TITLE=Global Transcription Profiles of Anaplasma phagocytophilum at Key Stages of Infection in Tick and Human Cell Lines and Granulocytes

JOURNAL=Frontiers in Veterinary Science

VOLUME=Volume 7 - 2020

YEAR=2020

URL=https://www.frontiersin.org/journals/veterinary-science/articles/10.3389/fvets.2020.00111

DOI=10.3389/fvets.2020.00111

ISSN=2297-1769

ABSTRACT=The incidence of human diseases caused by tick-borne pathogens is increasing but little is known about the molecular interactions between the agents and their vectors and hosts. Anaplasma phagocytophilum (Ap) is an obligate intracellular, tick-borne bacterium that causes granulocytic anaplasmosis in humans, dogs, sheep, and horses. In mammals, neutrophils are the primary target of infection, and in ticks, Ap has been found in gut and salivary gland cells. To identify bacterial genes that enable cell invasion and Ap proliferation in human and tick cells, labeled mRNA from Ap bound to or replicating within human and tick cells lines (HL-60 and ISE6), and replicating in primary human granulocytes, was hybridized to a custom tiling microarray containing probes representing the entire Ap genome. Probe signal values plotted onto a map of the Ap genome revealed antisense transcripts and unannotated genes.
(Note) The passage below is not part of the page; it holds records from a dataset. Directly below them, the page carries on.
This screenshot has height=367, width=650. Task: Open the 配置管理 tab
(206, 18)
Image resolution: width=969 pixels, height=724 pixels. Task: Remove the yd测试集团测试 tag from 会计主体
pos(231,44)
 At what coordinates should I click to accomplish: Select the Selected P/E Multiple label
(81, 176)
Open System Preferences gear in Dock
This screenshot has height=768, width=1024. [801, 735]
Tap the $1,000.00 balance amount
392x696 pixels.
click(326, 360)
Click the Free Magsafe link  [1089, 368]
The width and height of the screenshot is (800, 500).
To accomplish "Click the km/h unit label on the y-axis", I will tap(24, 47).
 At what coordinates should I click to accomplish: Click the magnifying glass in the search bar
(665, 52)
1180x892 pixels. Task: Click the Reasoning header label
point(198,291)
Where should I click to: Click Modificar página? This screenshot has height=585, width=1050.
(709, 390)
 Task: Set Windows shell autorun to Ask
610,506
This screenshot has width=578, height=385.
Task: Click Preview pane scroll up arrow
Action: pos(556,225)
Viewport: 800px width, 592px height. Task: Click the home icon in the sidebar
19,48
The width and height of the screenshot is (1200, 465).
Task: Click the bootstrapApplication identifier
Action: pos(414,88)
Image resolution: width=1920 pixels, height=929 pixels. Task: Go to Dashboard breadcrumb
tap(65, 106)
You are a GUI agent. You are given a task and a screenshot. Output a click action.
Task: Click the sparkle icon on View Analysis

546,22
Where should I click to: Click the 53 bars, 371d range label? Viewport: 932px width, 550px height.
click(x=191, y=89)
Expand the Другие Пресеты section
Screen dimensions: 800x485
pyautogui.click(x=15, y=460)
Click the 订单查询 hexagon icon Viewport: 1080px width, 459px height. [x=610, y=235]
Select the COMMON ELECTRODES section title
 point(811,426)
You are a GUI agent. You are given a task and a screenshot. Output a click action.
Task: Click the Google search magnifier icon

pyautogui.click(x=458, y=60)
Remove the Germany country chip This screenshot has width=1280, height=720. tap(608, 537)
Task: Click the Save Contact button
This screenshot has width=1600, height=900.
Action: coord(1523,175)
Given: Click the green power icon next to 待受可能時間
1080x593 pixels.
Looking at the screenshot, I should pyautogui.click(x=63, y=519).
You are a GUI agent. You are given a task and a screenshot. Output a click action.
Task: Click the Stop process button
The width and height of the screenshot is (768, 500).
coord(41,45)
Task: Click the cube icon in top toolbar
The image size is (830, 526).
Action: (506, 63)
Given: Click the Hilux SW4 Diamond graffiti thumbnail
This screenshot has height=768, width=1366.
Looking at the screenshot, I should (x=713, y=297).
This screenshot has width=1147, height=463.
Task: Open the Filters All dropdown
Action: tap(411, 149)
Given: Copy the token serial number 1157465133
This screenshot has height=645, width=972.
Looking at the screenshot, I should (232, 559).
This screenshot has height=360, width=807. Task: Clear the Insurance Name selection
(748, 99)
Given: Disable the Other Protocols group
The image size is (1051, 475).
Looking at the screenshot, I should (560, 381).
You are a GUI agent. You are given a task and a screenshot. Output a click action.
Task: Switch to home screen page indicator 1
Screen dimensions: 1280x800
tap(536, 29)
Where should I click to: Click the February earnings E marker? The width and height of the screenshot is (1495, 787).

Comparisons of transcript levels from each annotated gene between test conditions (e.g., Ap replicating in HL-60 vs. ISE6) identified those that were differentially transcribed, thereby highlighting genes associated with each condition. Bacteria replicating in HL-60 cells upregulated 122 genes compared to those in ISE6, including numerous p44 paralogs, five HGE-14 paralogs, and 32 genes encoding hypothetical proteins, 47% of which were predicted to be secreted or localized to the membrane, while 60% of genes upregulated in ISE6 were hypothetical and 60% of these were predicted to be secreted or membrane associated. In granulocytes, Ap upregulated 120 genes compared to HL-60, 33% of them hypothetical and 43% of those predicted to be secreted or membrane associated. HL-60-grown bacteria binding to HL-60 cells barely responded transcriptionally, while ISE6-grown bacteria binding ISE6 cells upregulated 48 genes. HL-60-grown bacteria did upregulate genes as a function of time, and when placed with ISE6 cells they upregulated genes that were upregulated by ISE6-grown bacteria. Hypothetical genes, which constitute about 29% of Ap genes, played a disproportionate role in most infection scenarios, and particular sets of them were consistently upregulated in bacteria binding/entering both ISE6 and HL-60 cells, suggesting that the encoded proteins play central roles in establishing infection in ticks and humans.